Earlier that week, a 25-year-old woman also ended up in the hospital with after being beaten up by her 26-year-old boyfriend in violence of a protective order currently in place. Along with multiple head injuries, she also had several bruises on her arms and legs from previous attacks.
Unfortunately, these calls are not uncommon, according to Wasson, both today and in the past, regardless what else might be going on in the world, including COVID-19 and any of the correlating restrictions. Yes, more people are staying home and are undoubtedly under a lot more stress given the current environment, but crime-wise, he’s not seeing a strong correlation between a spike in domestic violence crimes 0r any others.

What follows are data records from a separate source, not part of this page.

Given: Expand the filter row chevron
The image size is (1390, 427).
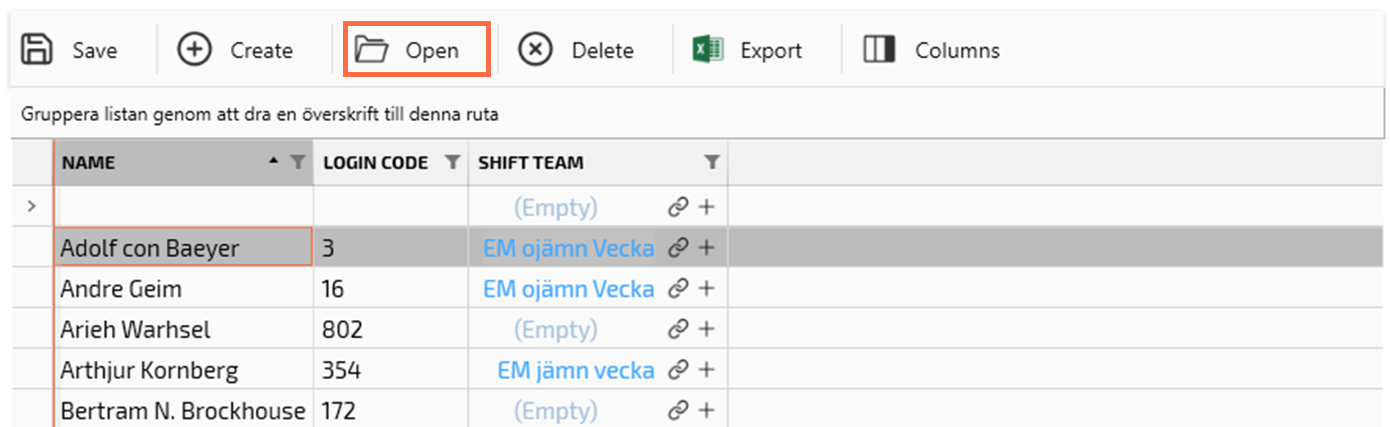Looking at the screenshot, I should (31, 207).
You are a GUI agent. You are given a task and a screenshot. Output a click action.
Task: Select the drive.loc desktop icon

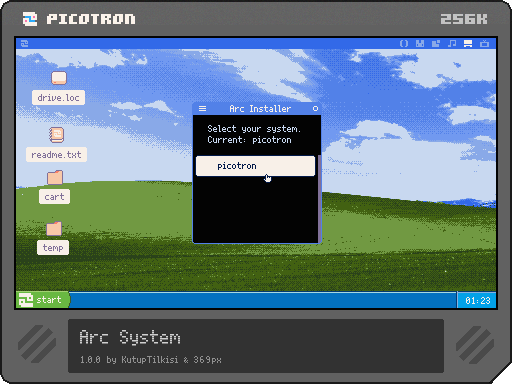tap(59, 78)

The calls are up, yes, he said, but that’s because more people are at home to report disturbances. The numbers seem to support the supposition. In the past month, between March 13 to April 14, GPD took 64 calls for suspected domestic violence compared to 46 at the same time last year. Of those calls, the number of reports filed by GPD and arrests are actually statistically even now compared to last year, Wasson said, with 20 reports filed (with 11 arrests) in 2019 versus 19 and 10 arrests this year.
There are a couple variables driving the numbers, Wasson said, which depends on the nature of the call. In many cases, he said, responding officers do not take reports if it’s a verbal altercation. Likewise, many of these calls turn out to be unfounded, resulting in no arrests or charges.
The increased calls for domestic violence this year is most likely due to the fact that so many more people are staying home.
“There are more people around to hear people fighting and to call it in to the police,” he said.
In terms of the overall call volume, however, GPD has actually seen a decrease in call volume now compared to the same time last year. Between March 13 and April 14, GPD received 2,069 this year compared to 2,559 last year.
Some types of crimes, however, have definitely been impacted by the current environment, he said, like drunk driving arrests, for example.
In 2019, GPD arrested 28 people last year for driving under the influence compared to 16 over the past month.
It might just be a coincidence, he noted, but the numbers imply a correlation.
Otherwise, Wasson said, it’s pretty much business as usual except for the added measures of personal protective equipment (PPE) worn by the officers as they go out on calls and into the community. The communication techs are doing an excellent job communicating any increased risks to officers as they go out, Wasson added in terms of the health of the residents and the nature of every call.
And now, on top of conducting their regular matters of business, GPD is also staying busy cheering up quarantined children by participating in drive-by parades.
They even arranged a moment of appreciation for all the medical workers at the hospital last week.
It’s a completely different environment right now for certain, he said, though keeping people home may actually be good for lowering crime rates, even if there’s no real way to tell for certain.